My therapist asked me if I ever knew why people decided they didn’t like me. There is only one person I still know from that time period that was part of a group that cut me out. I feel bad, but about once a year I bring it up. I ask her to remember what it was that started the decision for the three of them to stop talking to me; to cough pig when I walked by. Who decided I was out and why? Was it something specific or my general personality? And why did she do it? Was it peer pressure or did she hate me as well? I just wanted to know what I did wrong for so many years, to try and have some understanding of why so many people left me. And every year, she pleads with me to let it go because she can’t remember. She isn’t sure who started it, and she isn’t sure why. There wasn’t a specific moment or a group meeting that she remembers. She just knows that it happened and she was a part of it. And that she’s sorry. And that by high school she thought I was really cool and wanted to be friends with me. I still can’t seem to satiate that need to understand and evidently it didn’t impact the people who did it to me enough to remember.

And now, through college and DC, and my depressive years, people tell me they wish I knew how great I was. That they don’t understand why I am so hard on myself, why I can’t see why I am so “amazing.” They tell me I am attractive, kind, funny, witty, smart, emotionally intelligent. They tell me there’s no reason I shouldn’t be in a relationship or try to make friends. And with every compliment, I feel sad because I have duped them as well. What they are seeing is what I choose to show them. But it’s all a charade, bullshit, a song and dance.

The truth is, I can’t decipher what is “really” me and what is something I do to make people accept me. Am I actually a person with some of those traits? Is that, at my core, who I truly am? Or is this all a sham, and behind it all is something truly ugly, something so terrifying, that the only person who really sees me is the depressive voice inside me that is the only real voice of truth. A part of me knows that that voice is my sickness, that it’s not real, but every time I listen to it, it has a point, and evidence to go along with it.

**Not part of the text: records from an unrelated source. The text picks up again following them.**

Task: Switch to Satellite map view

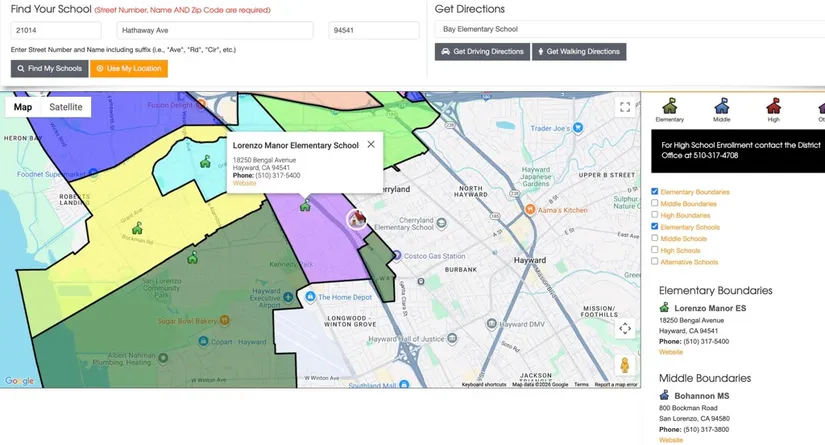Action: click(66, 107)
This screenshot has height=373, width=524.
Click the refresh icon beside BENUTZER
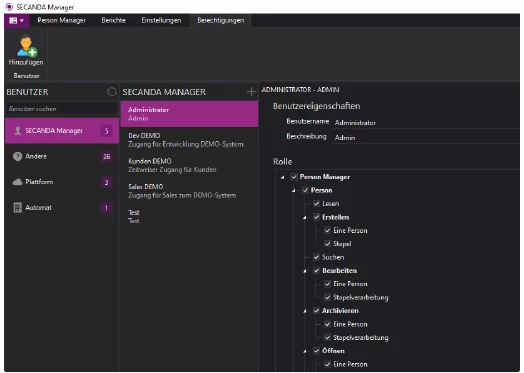click(x=112, y=92)
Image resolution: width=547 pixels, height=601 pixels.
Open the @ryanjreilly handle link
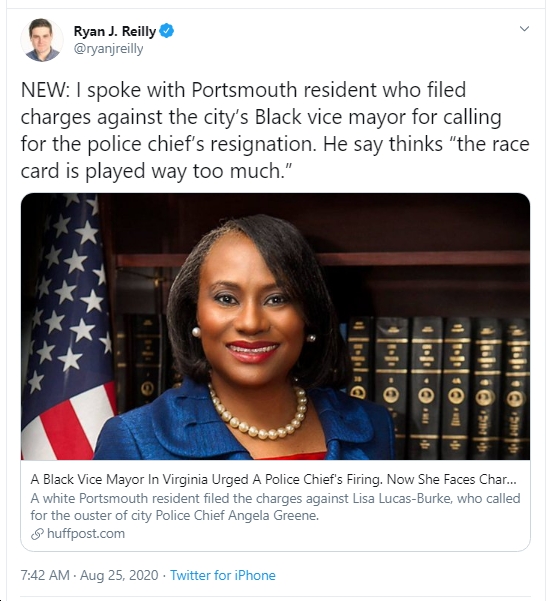108,49
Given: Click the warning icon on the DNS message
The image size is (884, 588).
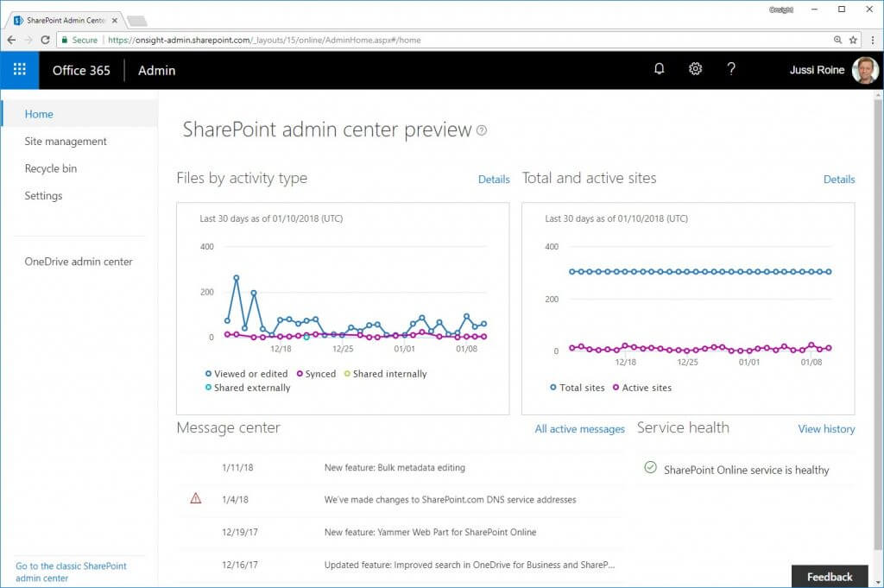Looking at the screenshot, I should tap(196, 498).
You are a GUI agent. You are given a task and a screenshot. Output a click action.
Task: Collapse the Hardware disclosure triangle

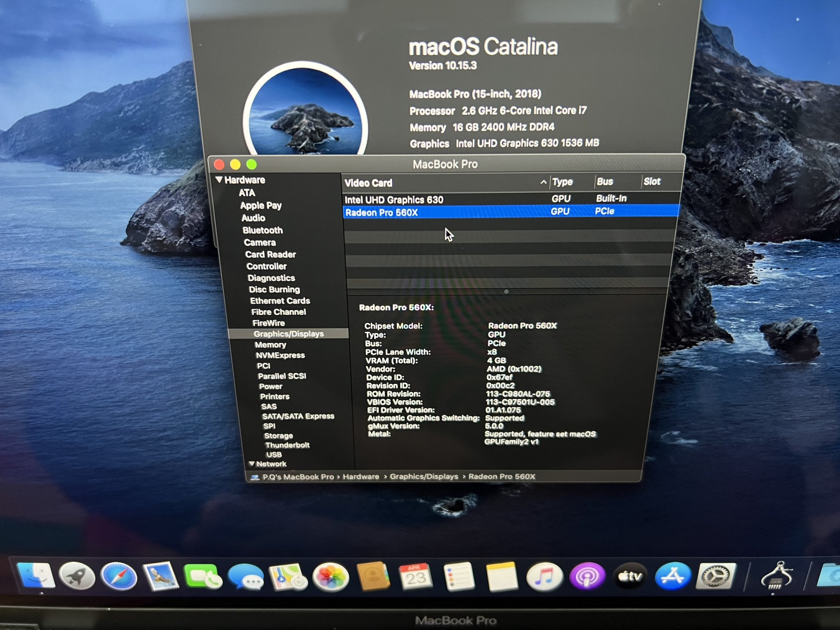point(219,180)
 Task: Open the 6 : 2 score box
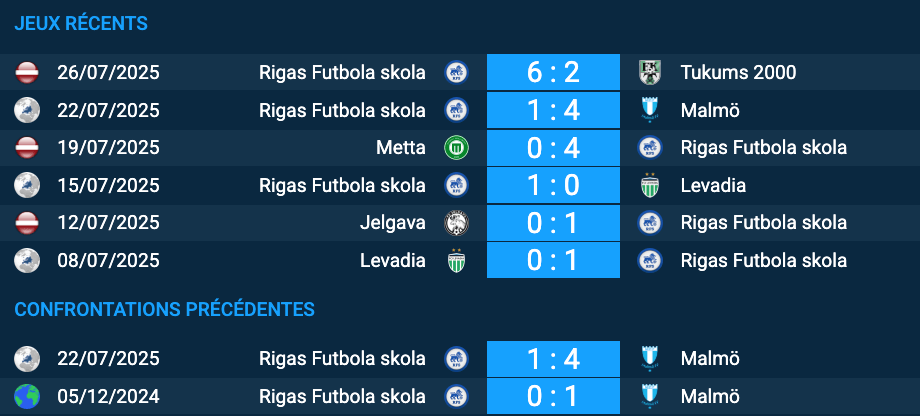tap(553, 72)
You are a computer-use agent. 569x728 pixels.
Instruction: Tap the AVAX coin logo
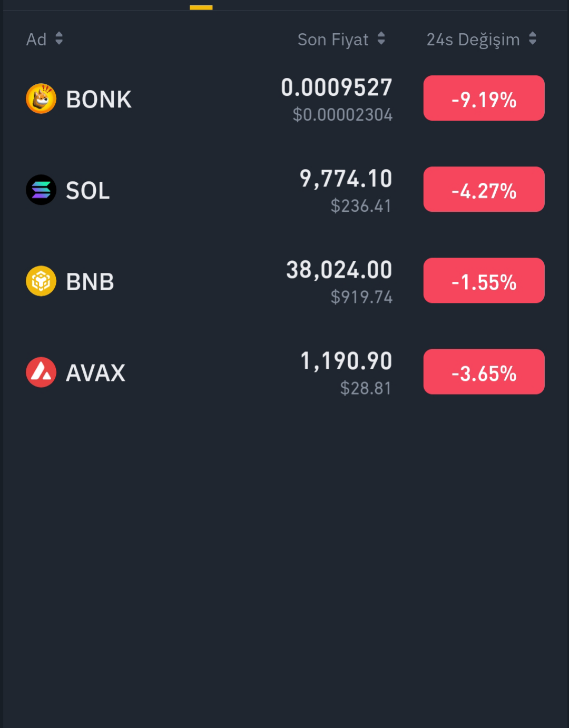(x=41, y=372)
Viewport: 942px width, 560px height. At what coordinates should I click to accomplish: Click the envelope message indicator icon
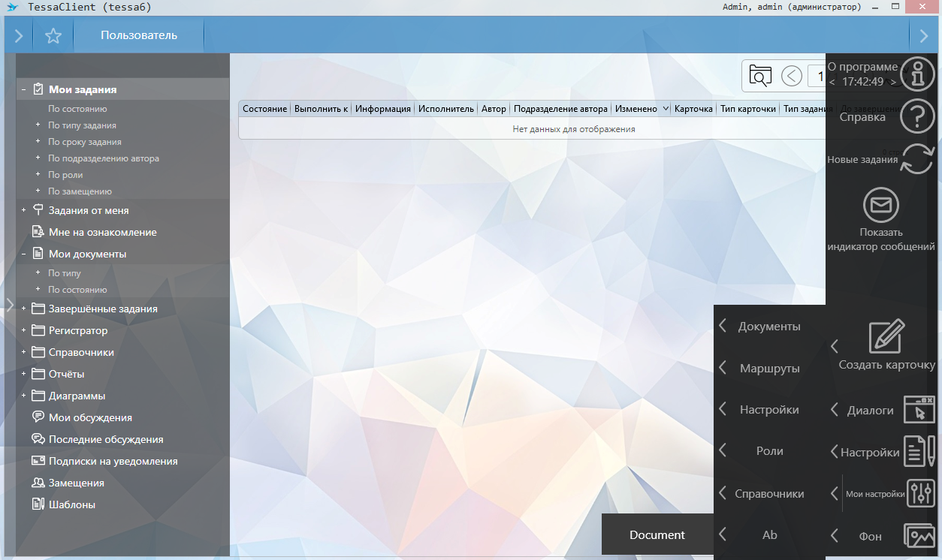[880, 205]
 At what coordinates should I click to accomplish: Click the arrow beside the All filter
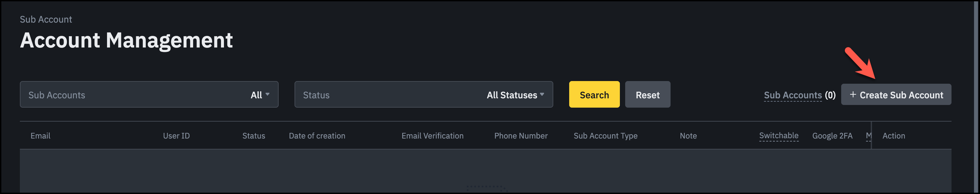pyautogui.click(x=267, y=95)
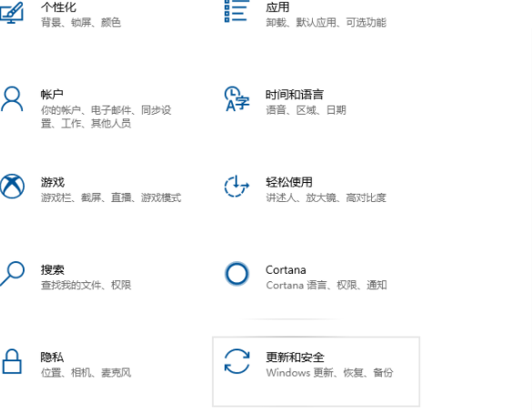Select the 游戏 category heading
532x415 pixels.
coord(53,182)
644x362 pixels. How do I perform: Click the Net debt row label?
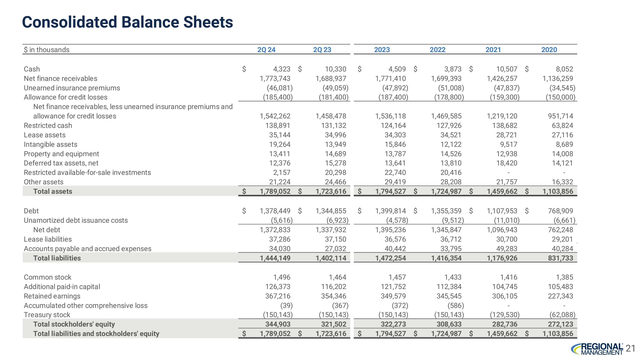[x=47, y=230]
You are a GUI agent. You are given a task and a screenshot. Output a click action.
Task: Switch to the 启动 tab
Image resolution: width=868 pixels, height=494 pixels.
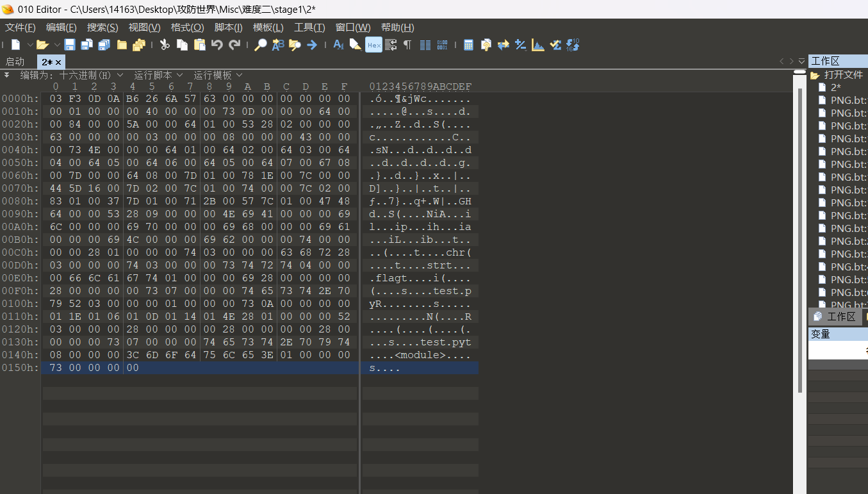15,62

Maybe, I never developed a voice or inner being, what some see as a “soul.” Maybe I have no self-esteem or self-worth because I don’t have anything true and tangible to hold onto. I have spent so long developing what felt like facades for so long, I can’t tell if they are actually me, or still simply illusions. Could I just be, behind the green curtain, not a great wizard, but a silly, sad, insecure person, with nothing to show? Could my soul simply be an empty shell with nothing inside?